* _Entries for locating text and elements_
★ ★ ★

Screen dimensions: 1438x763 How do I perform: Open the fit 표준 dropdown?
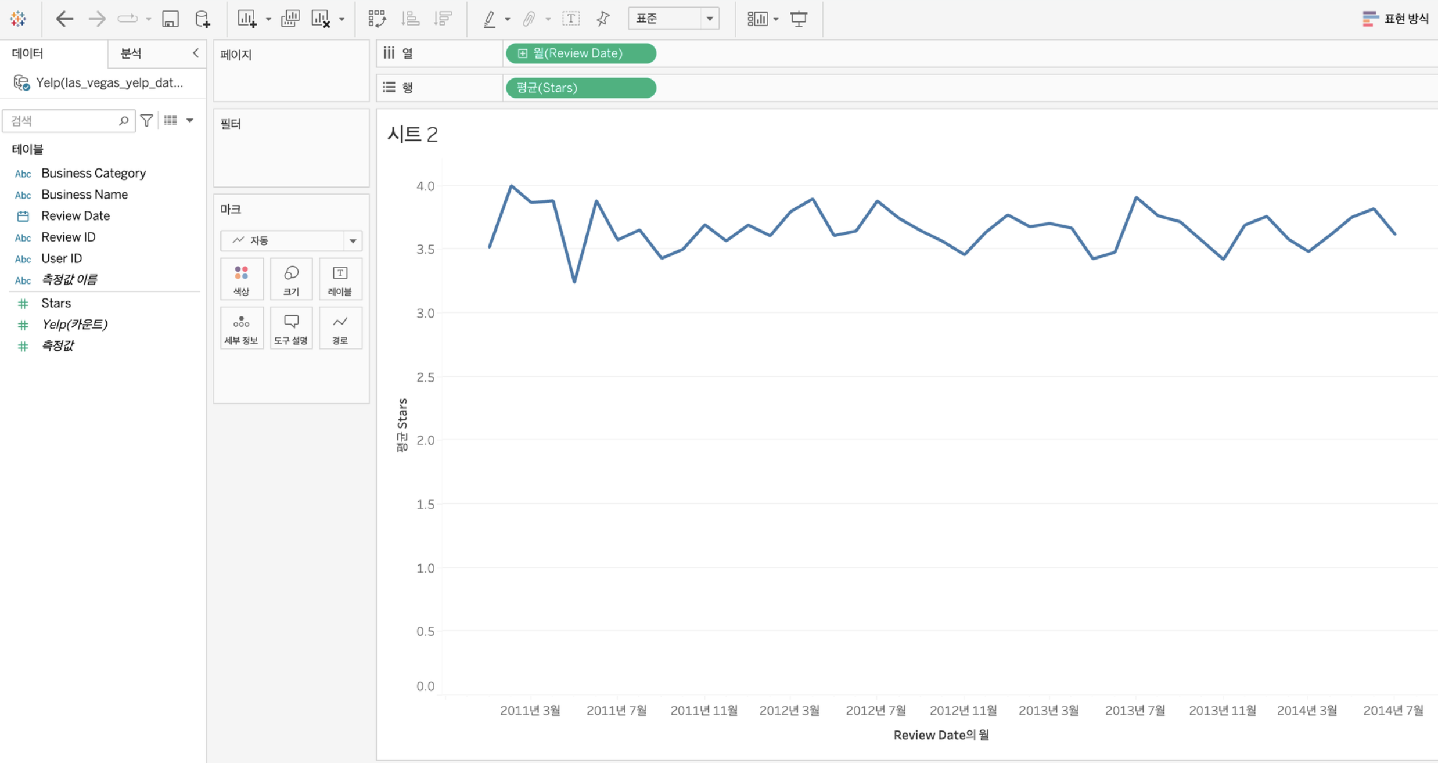pos(673,19)
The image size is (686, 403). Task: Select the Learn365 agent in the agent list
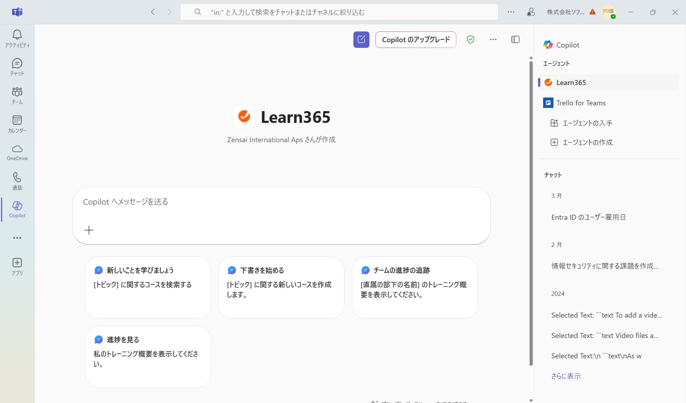coord(571,82)
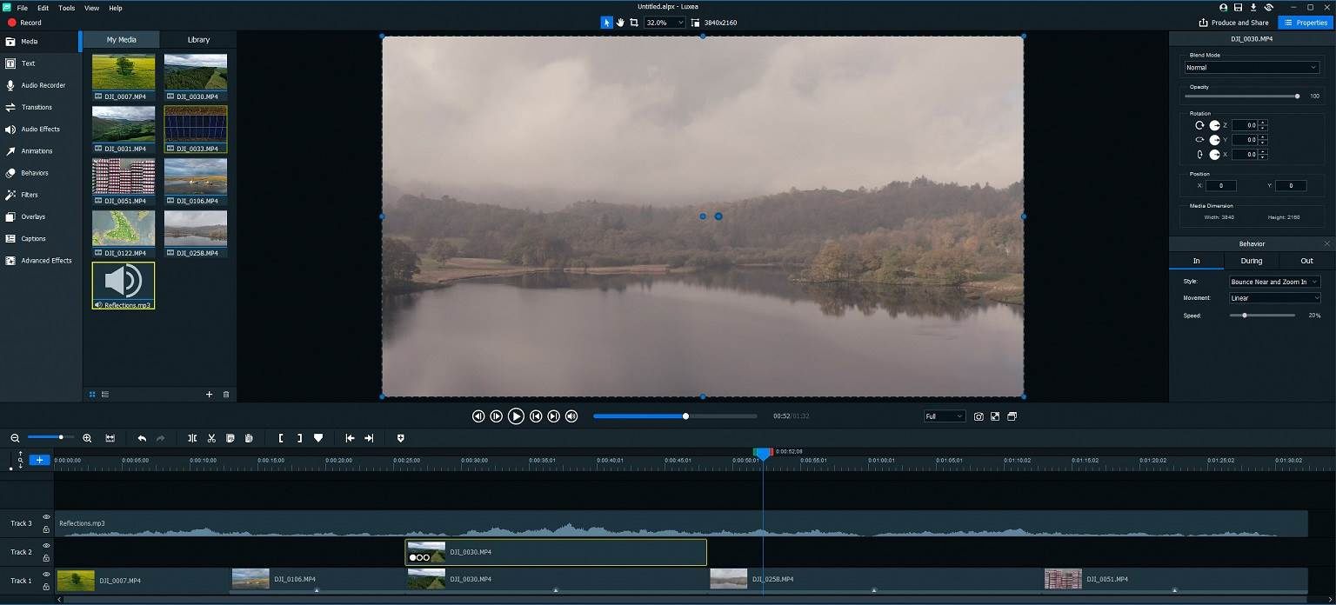Hide Track 3 using its eye icon
Viewport: 1336px width, 605px height.
point(46,518)
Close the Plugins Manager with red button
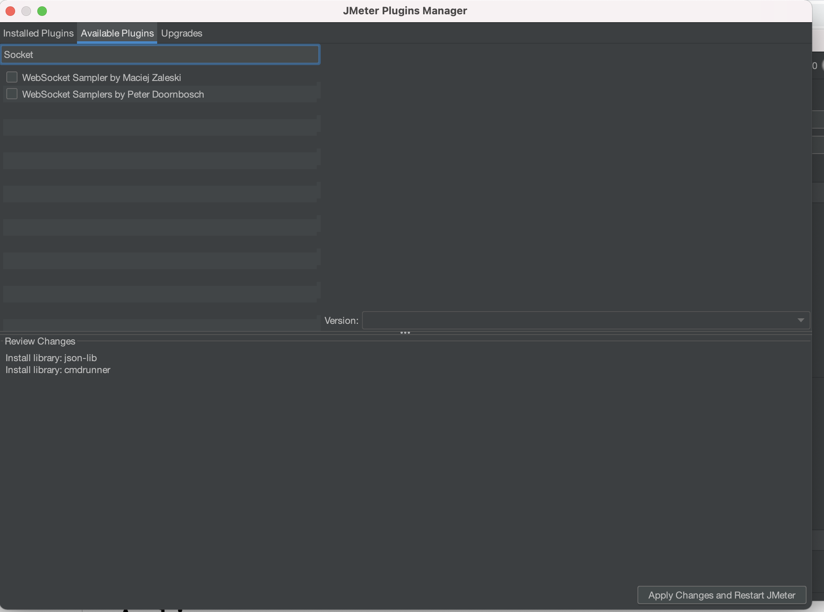Image resolution: width=824 pixels, height=612 pixels. (x=10, y=11)
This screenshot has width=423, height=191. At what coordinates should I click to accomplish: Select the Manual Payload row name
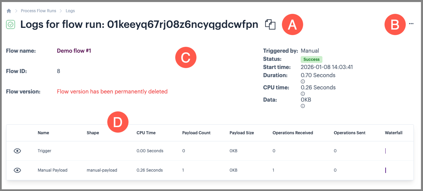pos(52,170)
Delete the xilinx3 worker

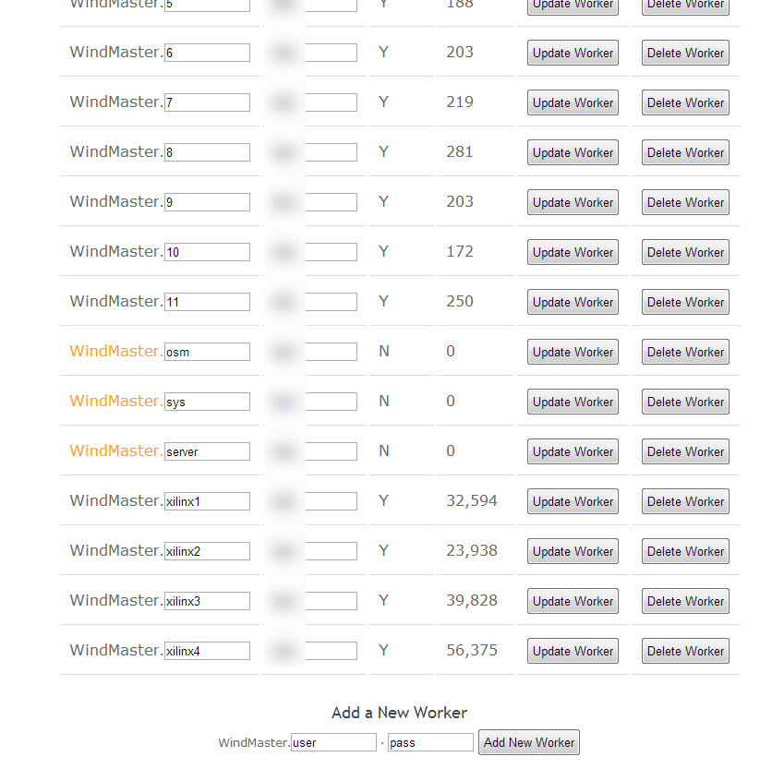[685, 601]
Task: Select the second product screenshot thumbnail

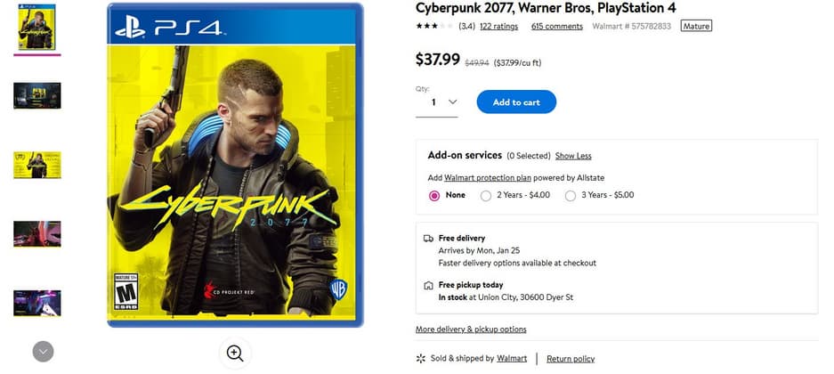Action: click(x=37, y=96)
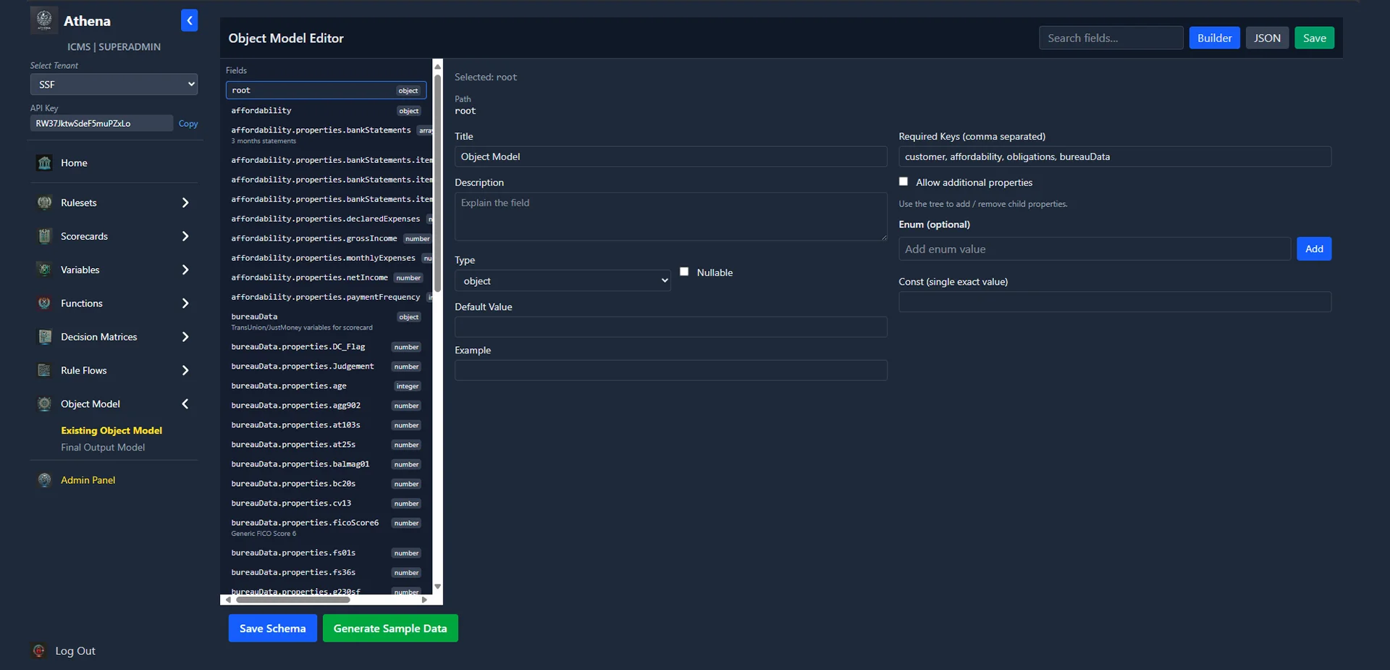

★ ★ ★

* _What is asked_
Swap "Select" for "Choose" throughout the lines above, keeping everything else the same. Leave the pictures out of your answer.

* _Exercise result_
Screen dimensions: 1438x763 How do I perform: Open the fit 표준 dropdown?
pos(673,19)
The image size is (686, 403). Task: Choose the Learn365 agent in the agent list
coord(571,82)
Hide Track 3 using its eye icon
Viewport: 1336px width, 605px height.
point(46,518)
Close the Plugins Manager with red button
Image resolution: width=824 pixels, height=612 pixels. (x=10, y=11)
This screenshot has width=423, height=191. At what coordinates should I click to accomplish: Choose the Manual Payload row name
pos(52,170)
Delete the xilinx3 worker

[685, 601]
Task: Choose the second product screenshot thumbnail

Action: click(x=37, y=96)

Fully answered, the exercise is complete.